The company was slapped with the no-go for its NDA, the biotech disclosed Monday. The company was seeking approval for tebipenem HBr oral tablets, intended for the treatment of adult patients with complicated urinary tract infection, or cUTI, including pyelonephritis. The FDA had set a PDUFA date of June 27.
According to Spero, the FDA had completed its review of the NDA and determined the application could not be approved in its present form, an action that Spero expected. In May, the CRL was anticipated by the company based on feedback received at the late-cycle meeting, in which the agency outlined potential deficiencies in the application. In the CRL, the FDA ultimately concluded that Spero’s Phase III study of tebipenem HBr was insufficient to support approval and that additional clinical study would be required.
As a result, Spero underwent “immediate cessation” of commercialization work on the drug. The biotech also let its CMO and COO go in a sweeping layoff that saw Spero cut 75% of its workforce, which comprised 146 people at the end of 2021.
“We are disappointed with the FDA’s decision, but we look forward to our continued dialogue, addressing the agency’s concerns and outlining a clear path forward for tebipenem HBr,” said Ankit Mahadevia, Spero’s CEO.
This drug is important for Spero: In 2021, it entered into a revenue interest financing agreement with investment firm HealthCare Royalty Partners for up to $125 million for the candidate. As part of the agreement, Spero received $50 million from HealthCare Royalty Partners, and if granted FDA approval, Spero would receive an additional $50 million, plus an additional $25 million upon an undisclosed commercial milestone.
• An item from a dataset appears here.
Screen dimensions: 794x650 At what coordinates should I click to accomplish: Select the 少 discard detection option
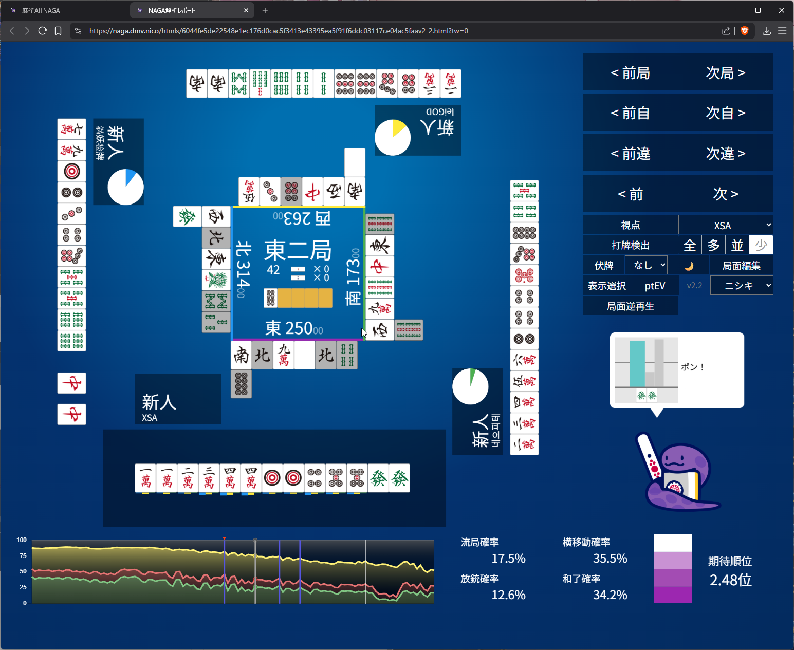[761, 245]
But this is not the first time the company has had to halt its work due to FDA intervention. In 2021, a clinical hold was placed on its Phase IIa trial for an oral therapy candidate for the treatment of a rare, orphan pulmonary disease caused by non-tuberculous mycobacterial infections.
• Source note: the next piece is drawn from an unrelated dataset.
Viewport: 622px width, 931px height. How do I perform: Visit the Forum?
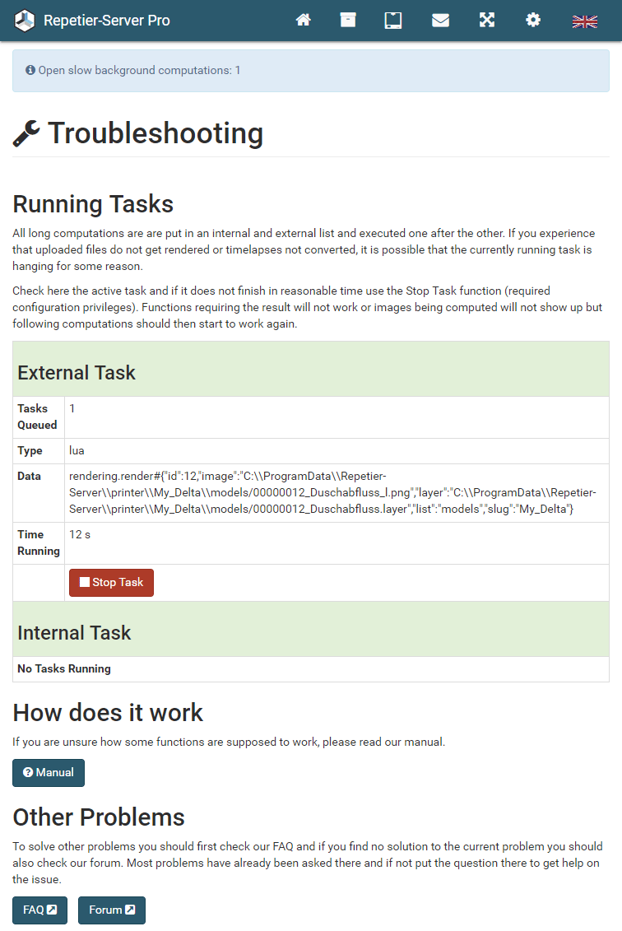pos(111,910)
That hold came after it notified regulators of its decision to pause dosing in the study after scientists had uncovered “mortalities with inconclusive causality” in a toxicology study involving non-human primates, and the Safety Review Board recommended that they hit the brakes. The hold was eventually lifted in January.
All this activity has dropped the company’s stock $SPRO immensely. The company entered penny stock status earlier this month, with its price dropping 93% since last December.